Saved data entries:

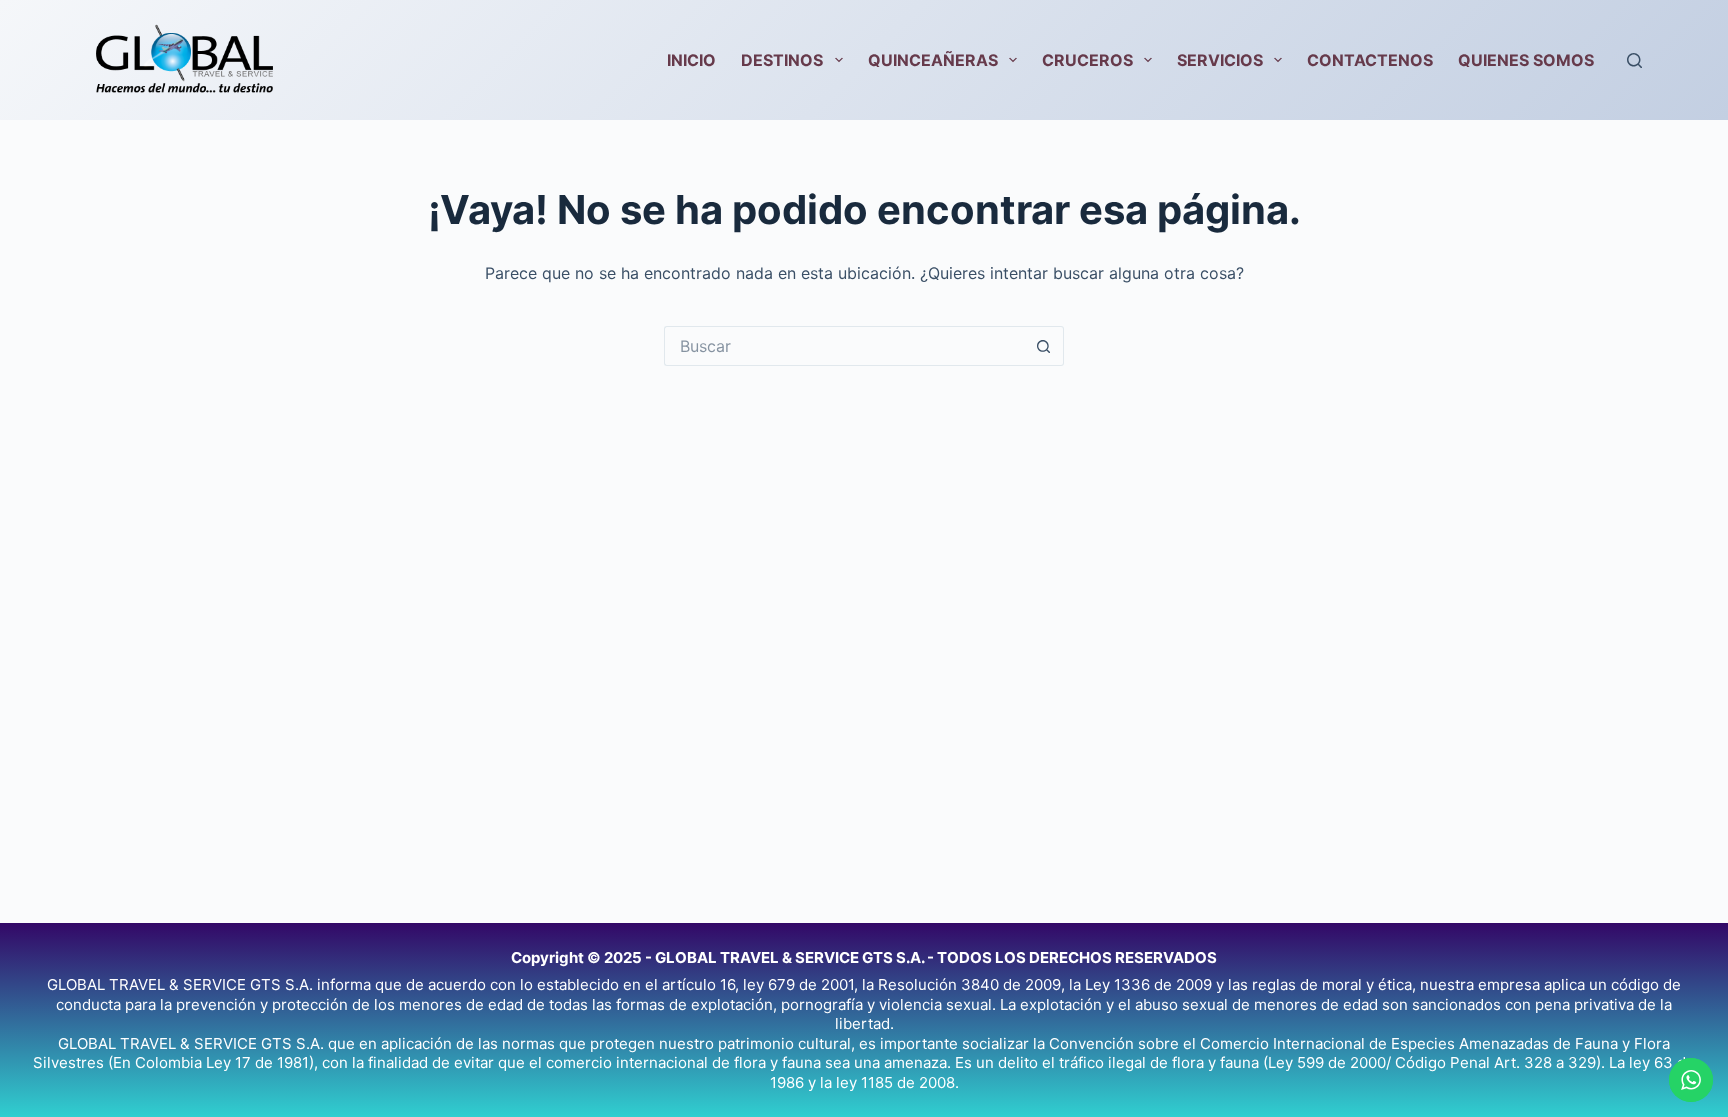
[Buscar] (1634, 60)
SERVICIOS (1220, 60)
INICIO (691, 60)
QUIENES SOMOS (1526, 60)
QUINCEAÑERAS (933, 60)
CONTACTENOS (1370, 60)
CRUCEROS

* Instructions to follow
The data above must be written out again without alteration, and the pictures in them must be excluded.

* Output
[Buscar] (1634, 60)
SERVICIOS (1220, 60)
INICIO (691, 60)
QUIENES SOMOS (1526, 60)
QUINCEAÑERAS (933, 60)
CONTACTENOS (1370, 60)
CRUCEROS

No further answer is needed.